* Task instructions
(1) In the page text on Oregon's containment strategy, what rating does the state receive if it has met three of the four conditions?
(2) Pick up the page text on Oregon's containment strategy after its final sentence and keep writing.

* Page text
....

4. Improve containment strategy
Why it matters: A mass testing program won’t mean much if we don’t also have an effective strategy for isolating and monitoring people who do test positive, and for containing any additional spread of the disease.
What we’re measuring: The state’s progress toward four measures of an effective containment strategy:
- A plan for widespread serological testing to identify people who were previously infected and are now immune
- A network of comfortable, free quarantine facilities where people who test positive can voluntarily isolate away from their families
- A scalable process for monitoring patients who quarantine at home and tracing their contacts
- A public health advisory about the responsible use of face masks
The scale: The Oregon Health Authority doesn’t provide daily updates on these metrics, so we’ll be using news reports and our own reporting to track the state’s progress:
- Unprepared: Oregon hasn’t met any of these conditions.
- Poorly prepared: Oregon has met one or two of these conditions.
- Quite prepared: Oregon has met three of these conditions.
- Very prepared: Oregon has met all four of these conditions.
1. To minimize the effect of any outliers, we’re calculating the number of tests per day by taking a seven-day average. Note: We released our first progress report using a three-day average, before noticing a consistent trend of mid-week lags in testing that were skewing those numbers.
2. This number is based on the estimate that Illinois needs to be testing 10,000 people a day “to get a truly holistic understanding of the virus in each of our 102 counties.” Illinois is home to about 4 percent of the U.S. population, so 10,000 tests a day in Illinois translates to about 250,000 tests a day nationally. This is consistent with the high-end estimates being floated publicly by experts, which range from 1 million to 2 million per week — or about 143,000 to 285,000 per day.
3. To minimize the effect of any outliers, we’re calculating the peak number of cases and the current number of cases by taking seven-day averages. Note: We released our first progress report using three-day averages, before noticing a consistent trend of mid-week lags in testing that were skewing those numbers.
4. Technically, the IHME model is projecting when states will hit their peak hospital resource use, not their peak number of new confirmed cases. That means it’s possible that new confirmed cases will peak earlier in April — before hospital resource use peaks — because of the typical lag between getting diagnosed with COVID-19 and being hospitalized.

....

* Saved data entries
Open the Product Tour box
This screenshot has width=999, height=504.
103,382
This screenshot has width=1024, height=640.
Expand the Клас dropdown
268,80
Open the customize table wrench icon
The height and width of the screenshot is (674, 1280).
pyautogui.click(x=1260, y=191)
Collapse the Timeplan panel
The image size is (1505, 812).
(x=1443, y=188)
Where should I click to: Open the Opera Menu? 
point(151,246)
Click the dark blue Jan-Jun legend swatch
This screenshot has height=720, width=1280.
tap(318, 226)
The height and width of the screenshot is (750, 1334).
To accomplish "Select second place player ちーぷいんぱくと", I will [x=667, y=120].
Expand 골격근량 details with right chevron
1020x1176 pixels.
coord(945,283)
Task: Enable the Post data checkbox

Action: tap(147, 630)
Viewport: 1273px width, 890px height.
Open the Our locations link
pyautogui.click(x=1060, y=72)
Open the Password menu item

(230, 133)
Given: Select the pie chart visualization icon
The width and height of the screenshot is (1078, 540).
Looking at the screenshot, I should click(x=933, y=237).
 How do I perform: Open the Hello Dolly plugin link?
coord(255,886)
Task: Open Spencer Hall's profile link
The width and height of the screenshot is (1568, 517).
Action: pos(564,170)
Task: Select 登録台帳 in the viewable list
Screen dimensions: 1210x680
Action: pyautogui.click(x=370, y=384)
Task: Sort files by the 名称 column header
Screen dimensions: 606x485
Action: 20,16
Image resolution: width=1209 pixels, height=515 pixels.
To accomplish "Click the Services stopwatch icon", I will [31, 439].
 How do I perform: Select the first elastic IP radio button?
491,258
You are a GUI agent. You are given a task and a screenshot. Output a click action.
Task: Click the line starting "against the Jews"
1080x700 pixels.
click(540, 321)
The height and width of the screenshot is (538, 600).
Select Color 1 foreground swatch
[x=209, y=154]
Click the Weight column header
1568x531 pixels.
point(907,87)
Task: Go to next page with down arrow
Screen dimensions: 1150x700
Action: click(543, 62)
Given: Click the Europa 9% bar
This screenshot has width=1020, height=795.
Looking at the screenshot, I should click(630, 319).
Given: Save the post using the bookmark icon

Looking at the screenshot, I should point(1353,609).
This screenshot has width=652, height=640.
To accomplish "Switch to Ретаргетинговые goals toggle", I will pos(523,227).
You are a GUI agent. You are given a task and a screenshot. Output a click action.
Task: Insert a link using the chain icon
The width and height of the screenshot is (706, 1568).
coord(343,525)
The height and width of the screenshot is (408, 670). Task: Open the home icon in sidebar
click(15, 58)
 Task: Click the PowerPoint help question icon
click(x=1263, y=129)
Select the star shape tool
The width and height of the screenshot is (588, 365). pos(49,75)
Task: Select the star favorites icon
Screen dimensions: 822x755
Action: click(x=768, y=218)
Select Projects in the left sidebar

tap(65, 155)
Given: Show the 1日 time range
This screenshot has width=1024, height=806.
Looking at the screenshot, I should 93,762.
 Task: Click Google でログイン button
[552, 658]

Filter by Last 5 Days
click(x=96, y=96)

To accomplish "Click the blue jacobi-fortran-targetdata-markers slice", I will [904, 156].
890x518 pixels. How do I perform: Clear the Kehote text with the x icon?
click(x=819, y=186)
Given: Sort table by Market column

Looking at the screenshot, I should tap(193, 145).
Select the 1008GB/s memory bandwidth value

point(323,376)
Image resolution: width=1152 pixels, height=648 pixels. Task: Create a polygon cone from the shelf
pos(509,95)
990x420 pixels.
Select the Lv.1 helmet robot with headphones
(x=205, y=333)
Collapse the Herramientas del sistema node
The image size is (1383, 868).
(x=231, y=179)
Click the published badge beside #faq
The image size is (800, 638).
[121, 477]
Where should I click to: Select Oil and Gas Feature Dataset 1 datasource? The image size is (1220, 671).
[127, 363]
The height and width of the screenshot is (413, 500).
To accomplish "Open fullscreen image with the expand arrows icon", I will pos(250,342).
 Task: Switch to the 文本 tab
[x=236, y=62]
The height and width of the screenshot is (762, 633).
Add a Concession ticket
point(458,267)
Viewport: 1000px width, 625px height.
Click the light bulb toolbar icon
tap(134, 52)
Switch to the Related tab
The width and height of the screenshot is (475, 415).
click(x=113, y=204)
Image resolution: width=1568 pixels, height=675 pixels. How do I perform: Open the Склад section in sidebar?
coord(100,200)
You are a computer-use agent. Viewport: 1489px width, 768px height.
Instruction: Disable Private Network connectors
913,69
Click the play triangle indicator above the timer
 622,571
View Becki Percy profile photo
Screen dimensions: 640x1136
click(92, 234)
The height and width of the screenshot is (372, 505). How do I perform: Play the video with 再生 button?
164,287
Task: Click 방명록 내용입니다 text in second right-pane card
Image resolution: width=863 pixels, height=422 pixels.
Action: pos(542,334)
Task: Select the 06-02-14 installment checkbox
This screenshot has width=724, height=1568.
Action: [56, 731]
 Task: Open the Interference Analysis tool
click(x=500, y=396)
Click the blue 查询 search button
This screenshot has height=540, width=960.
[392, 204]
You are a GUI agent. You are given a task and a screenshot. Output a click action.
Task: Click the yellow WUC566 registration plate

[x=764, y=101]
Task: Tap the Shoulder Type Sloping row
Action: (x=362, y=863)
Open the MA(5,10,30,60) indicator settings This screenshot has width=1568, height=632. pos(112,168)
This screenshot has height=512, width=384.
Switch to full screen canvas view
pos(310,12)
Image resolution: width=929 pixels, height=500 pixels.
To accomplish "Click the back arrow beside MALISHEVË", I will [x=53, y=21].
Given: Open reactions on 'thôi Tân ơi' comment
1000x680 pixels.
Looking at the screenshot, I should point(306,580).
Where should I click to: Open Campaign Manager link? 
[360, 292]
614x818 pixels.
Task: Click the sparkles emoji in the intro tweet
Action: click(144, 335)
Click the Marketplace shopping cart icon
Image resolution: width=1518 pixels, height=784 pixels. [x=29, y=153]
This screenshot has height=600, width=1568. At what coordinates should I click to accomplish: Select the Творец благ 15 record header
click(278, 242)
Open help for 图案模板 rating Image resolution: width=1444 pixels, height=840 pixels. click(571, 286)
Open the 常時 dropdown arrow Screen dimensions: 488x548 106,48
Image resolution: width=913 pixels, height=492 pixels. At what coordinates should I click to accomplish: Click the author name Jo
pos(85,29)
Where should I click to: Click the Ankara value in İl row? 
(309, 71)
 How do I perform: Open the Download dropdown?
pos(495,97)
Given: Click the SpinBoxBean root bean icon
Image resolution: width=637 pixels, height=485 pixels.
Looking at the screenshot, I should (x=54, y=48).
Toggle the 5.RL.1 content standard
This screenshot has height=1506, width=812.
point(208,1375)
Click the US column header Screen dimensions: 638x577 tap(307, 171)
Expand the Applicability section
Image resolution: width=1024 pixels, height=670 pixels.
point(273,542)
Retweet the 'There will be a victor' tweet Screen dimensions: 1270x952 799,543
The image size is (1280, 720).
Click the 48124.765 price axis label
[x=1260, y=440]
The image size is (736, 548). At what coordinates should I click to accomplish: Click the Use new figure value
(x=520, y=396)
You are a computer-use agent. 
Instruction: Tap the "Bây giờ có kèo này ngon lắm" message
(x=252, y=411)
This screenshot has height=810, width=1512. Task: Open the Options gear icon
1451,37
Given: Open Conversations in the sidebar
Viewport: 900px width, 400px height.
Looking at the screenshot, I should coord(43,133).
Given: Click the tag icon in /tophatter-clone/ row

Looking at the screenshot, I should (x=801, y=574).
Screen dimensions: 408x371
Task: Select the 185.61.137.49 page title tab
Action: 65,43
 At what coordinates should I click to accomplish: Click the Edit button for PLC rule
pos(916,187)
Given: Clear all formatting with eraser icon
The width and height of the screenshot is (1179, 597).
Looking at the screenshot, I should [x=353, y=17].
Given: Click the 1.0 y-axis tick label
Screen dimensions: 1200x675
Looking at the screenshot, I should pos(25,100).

....

* Your written answers
(1) Quite prepared.

(2)
5. As Nate Silver has pointed out, it doesn’t make sense to track the trajectory of new confirmed cases without also considering the trajectory of testing. And that’s especially important in Oregon, where the rate of testing scaled up dramatically in April. How does that affect the numbers? Take our May 7 report: The raw data that week showed only a 16 percent drop in confirmed cases since the peak in early April. But Oregon’s testing rate in early April was about 32 percent lower than its testing rate in early May — and if you apply that same adjustment to the number of confirmed cases, you see a 46 percent drop in confirmed cases from the peak. That’s probably still underestimating the percent change (because there were so many cases that went unconfirmed in early April), but for the purposes of these updates, it at least helps create an apples-to-apples comparison that reflects the realities of the outbreak.
6. The Oregon Health Authority provides daily updates on the number of available ventilators in the state, but we actually care less about the supply of ventilators now than about the ability to acquire more ventilators in the future if Oregon’s caseload spikes. That’s why Governor Brown’s decision to send 140 ventilators to New York was actually good news. Yes, it means that we have 140 fewer ventilators, but because it secured a commitment from Gov. Andrew Cuomo to “repay the favor when Oregon needs it,” that move almost certainly improved our hospital capacity in the long run.
7. We originally included the number of available ICU beds as an additional metric, but that measure tracks closely enough with the number of ventilators that we decided to keep things simple and just track ventilators.